This month, “Market Advisor” columnist Harlan Hughes finishes up his five-part series on how cow-calf producers can make the cattle price cycle work for them. In “4 winning market strategies,” on page 10, the North Dakota State University emeritus professor of economics tells how the net result of such techniques is increased profit over the complete run of the cycle.

An investigation by USDA's Office of Inspector General turned in a sobering report regarding the agency's diligence in protecting producers from anti-competitive practices. In “Failing Grade,” on page 13, contributor Doug McInnis reports on what the probe found, why the situations exist, and what USDA intends to do about its shortcomings in enforcing the Packers & Stockyards Act.

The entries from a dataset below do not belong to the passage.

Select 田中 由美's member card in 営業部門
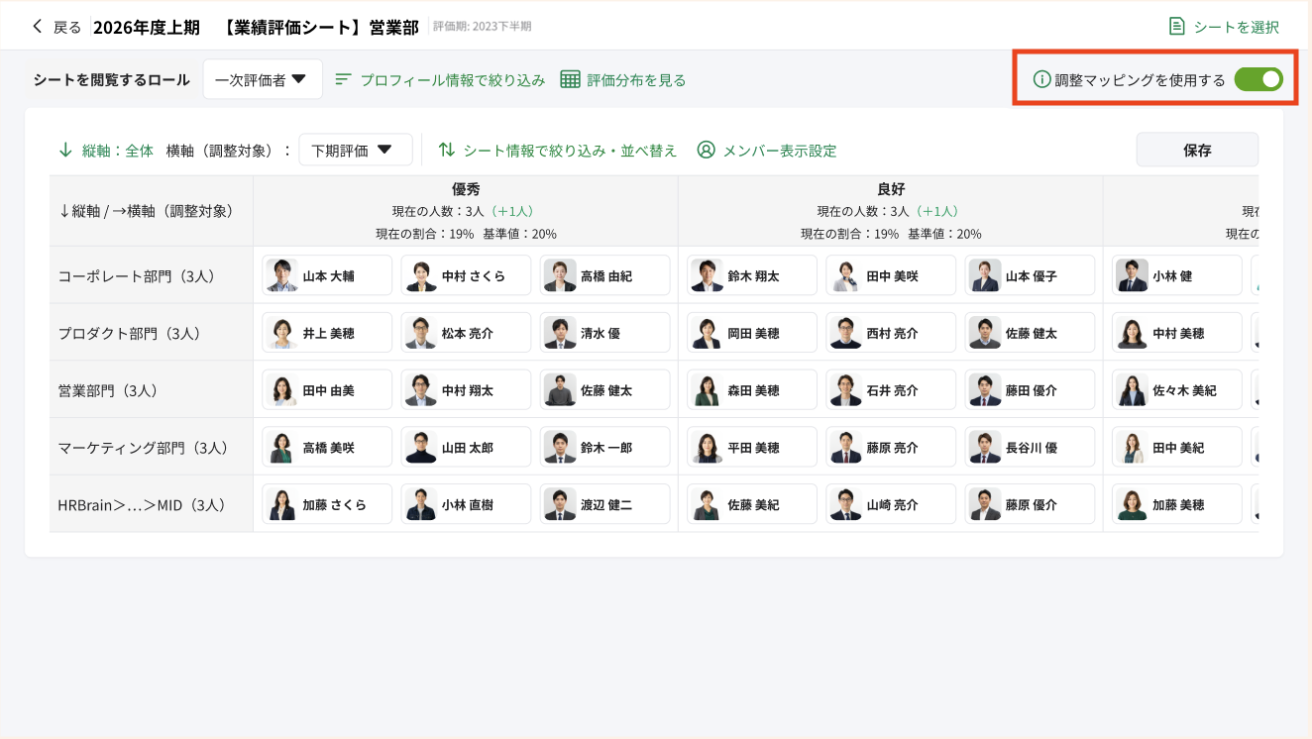 click(x=326, y=390)
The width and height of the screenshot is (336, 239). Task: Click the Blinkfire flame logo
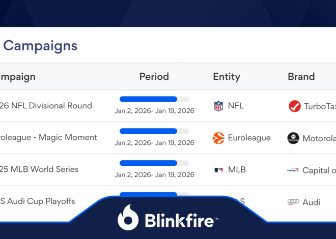[x=128, y=217]
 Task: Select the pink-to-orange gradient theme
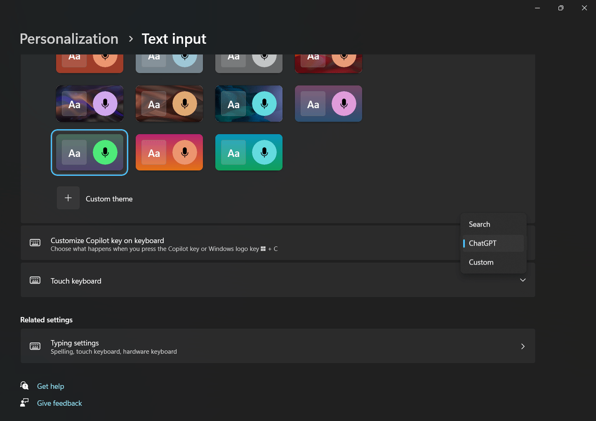point(169,152)
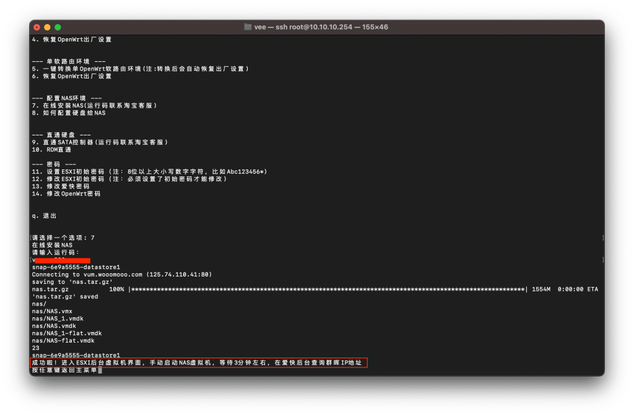The width and height of the screenshot is (634, 415).
Task: Click the folder icon in title bar
Action: 248,27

For the ninth year, BEEF magazine has exclusively carried renowned nutritionist and Texas Tech emeritus professor Rod Preston's annual updated compilation of the composition values of 300 feeds commonly fed to cattle and sheep. This year's version, “The 2006 Feed Composition Tables,” appears on page 50.

Rising energy prices affect most any input you can imagine. In the High Plains, where water is pumped from the Ogallala Aquifer to irrigate corn, it's forcing some corn growers to switch to less-thirsty cotton. Larry Stalcup details what that means for cattle feeders in “Energy Reworks The High Plains” on page 68.

Wes Ishmael presents the second installment of his two-part treatment on how to get the most value from your bull-buying dollars this month. In “Bullish Returns,” on page 82, Ishmael says getting the most value in your genetic purchases has as much to do with the people providing those genetics as the genetics themselves.

A discerning operator knows how to critique and interpret data that's presented to support the adoption of a new practice or product, writes this month's “Vet's Opinion” author, Mike Apley. In “Evaluating the evidence,” on page 86, the Kansas State University DVM provides some key tests producers can utilize to determine if a study's conclusion is biased.